The PNJ reported that it was Andy.... guess they were wrong ...AGAIN?


----------



## billin (Oct 14, 2007)

*andy*

is this the same guy who had the boat blow up(got burnt bad) on him a couple of years ago?


----------



## wld1985 (Oct 2, 2007)

Highway Patrol probing late-night fatal crash | pnj.com | Pensacola News Journal


----------



## FelixH (Sep 28, 2007)

PNJ update today:
http://www.pnj.com/article/20100930/NEWS01/9300328/ID-released-on-crash-victim-first-misidentified


----------



## Jason (Oct 2, 2007)

That's a jacked up mistake...it happens

The un-identified man that ran into the woods....hmmmmmmm probably a drunk/impaired driver??? I guess we'll wait fer the story to unfold, just like the drunk who killed the guy on the beach at the beginning of the month...Only took a few days to discover what happened...:thumbsup:


----------



## hit man (Oct 5, 2007)

just guessing....did the vehicle belong to Mr. Anger? Is that how the identity was mixed up? Or did the deceased have Mr.

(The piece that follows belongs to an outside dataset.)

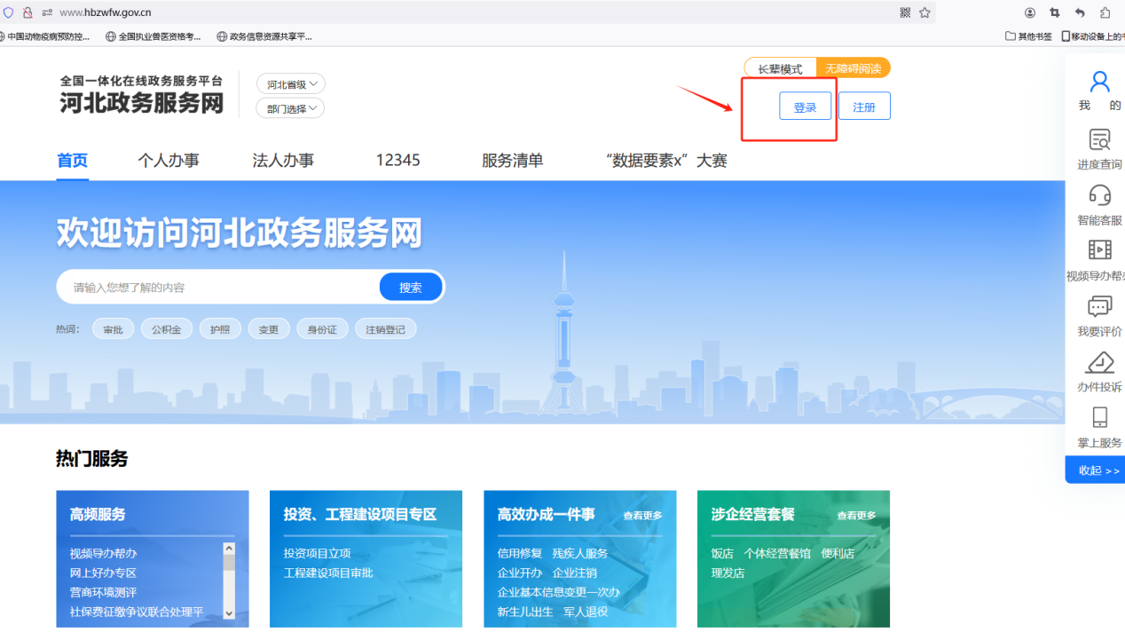Collapse the sidebar with 收起 button

tap(1098, 470)
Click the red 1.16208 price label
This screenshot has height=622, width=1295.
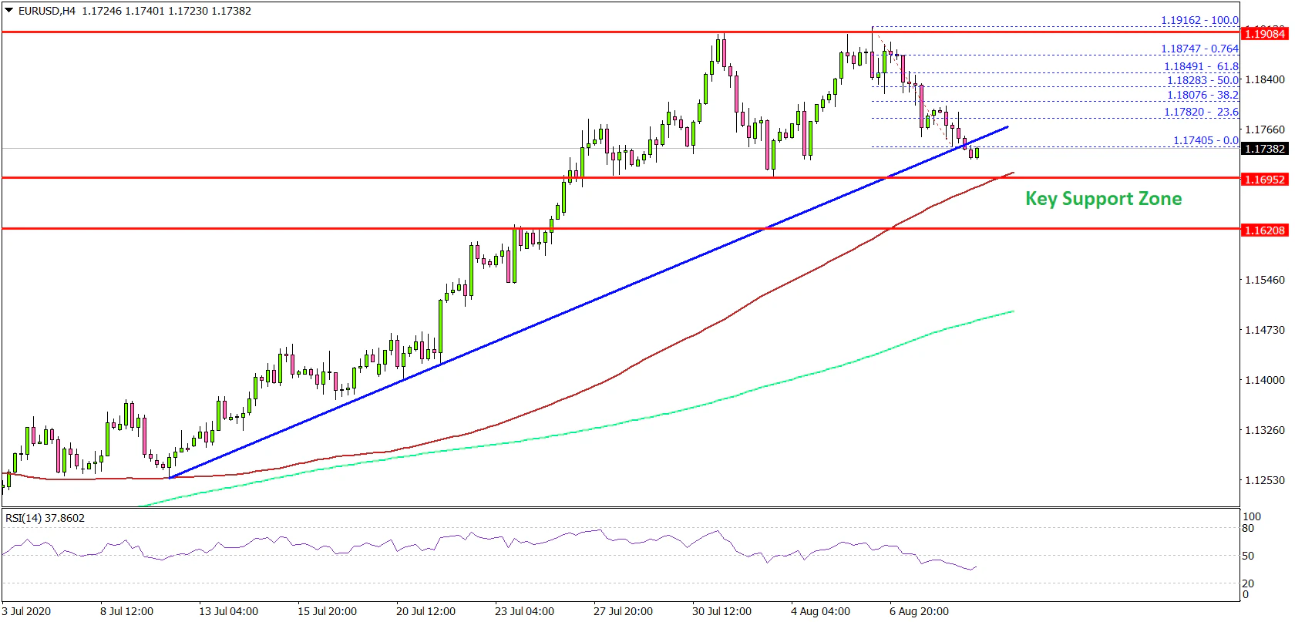pos(1264,230)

Anger's I.D.?


----------



## markw4321 (Oct 4, 2007)

http://www.pnj.com/article/20101001/NEWS01/10010332/1006/NEWS01/Man-sought-after-fleeing-fatal-crash

Anybody seen Mr. Anger?


----------



## Pinksnappertrapper (Dec 7, 2007)

The Florida Highway Patrol released this morning the name of the man killed Tuesday when a Mitsubishi van overturned on Sorrento Road near Doug Ford Drive.

James B. McIlhatton, 36, of Springfield, Mo., died in the 10:20 p.m. crash, according to an FHP crash report.






A second man in the van ran into nearby woods after the crash. He has not been found, FHP Lt. Steve Preston said.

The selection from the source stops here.